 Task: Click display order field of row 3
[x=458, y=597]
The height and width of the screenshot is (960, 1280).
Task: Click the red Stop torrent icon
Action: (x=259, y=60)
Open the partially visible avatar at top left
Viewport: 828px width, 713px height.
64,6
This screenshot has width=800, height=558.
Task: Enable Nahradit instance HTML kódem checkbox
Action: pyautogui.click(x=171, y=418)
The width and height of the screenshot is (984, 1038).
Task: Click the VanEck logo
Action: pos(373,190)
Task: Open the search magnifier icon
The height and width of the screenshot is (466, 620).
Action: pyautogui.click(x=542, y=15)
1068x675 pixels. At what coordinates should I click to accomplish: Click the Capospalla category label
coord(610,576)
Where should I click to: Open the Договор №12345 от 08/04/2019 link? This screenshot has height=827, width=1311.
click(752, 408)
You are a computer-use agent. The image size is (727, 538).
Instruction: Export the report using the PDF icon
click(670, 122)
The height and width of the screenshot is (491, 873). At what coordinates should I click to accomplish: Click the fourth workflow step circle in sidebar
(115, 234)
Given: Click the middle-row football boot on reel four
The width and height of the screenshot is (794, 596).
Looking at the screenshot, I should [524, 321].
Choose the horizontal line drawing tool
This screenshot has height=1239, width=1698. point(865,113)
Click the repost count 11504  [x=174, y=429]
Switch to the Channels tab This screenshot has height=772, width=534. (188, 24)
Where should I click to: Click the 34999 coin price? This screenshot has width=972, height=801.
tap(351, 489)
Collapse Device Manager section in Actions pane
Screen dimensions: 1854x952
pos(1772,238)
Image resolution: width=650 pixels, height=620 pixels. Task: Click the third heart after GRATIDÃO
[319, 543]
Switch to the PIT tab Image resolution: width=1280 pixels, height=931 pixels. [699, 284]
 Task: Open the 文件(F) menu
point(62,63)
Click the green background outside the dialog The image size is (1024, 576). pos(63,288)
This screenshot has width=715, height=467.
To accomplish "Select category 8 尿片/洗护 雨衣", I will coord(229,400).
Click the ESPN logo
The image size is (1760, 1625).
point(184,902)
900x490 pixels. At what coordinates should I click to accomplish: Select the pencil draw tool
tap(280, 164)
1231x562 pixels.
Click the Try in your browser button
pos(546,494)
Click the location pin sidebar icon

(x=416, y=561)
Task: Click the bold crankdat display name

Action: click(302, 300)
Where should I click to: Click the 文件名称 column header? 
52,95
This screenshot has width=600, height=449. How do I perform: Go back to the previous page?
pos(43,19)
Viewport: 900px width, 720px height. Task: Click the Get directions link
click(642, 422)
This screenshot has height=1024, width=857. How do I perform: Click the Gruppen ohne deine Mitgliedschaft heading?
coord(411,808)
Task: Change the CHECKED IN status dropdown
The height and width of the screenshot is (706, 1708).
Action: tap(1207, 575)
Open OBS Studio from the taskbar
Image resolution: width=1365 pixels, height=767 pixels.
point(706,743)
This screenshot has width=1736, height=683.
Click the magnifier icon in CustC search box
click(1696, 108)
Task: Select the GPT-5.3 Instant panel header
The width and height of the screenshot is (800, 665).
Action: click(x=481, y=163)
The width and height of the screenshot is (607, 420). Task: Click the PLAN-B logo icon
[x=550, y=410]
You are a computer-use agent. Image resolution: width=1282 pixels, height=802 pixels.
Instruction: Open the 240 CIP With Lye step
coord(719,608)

⁂

● What to do: Please give the number of lines in the data above where the word "computer" appears, and nothing besides.

● Answer section: 2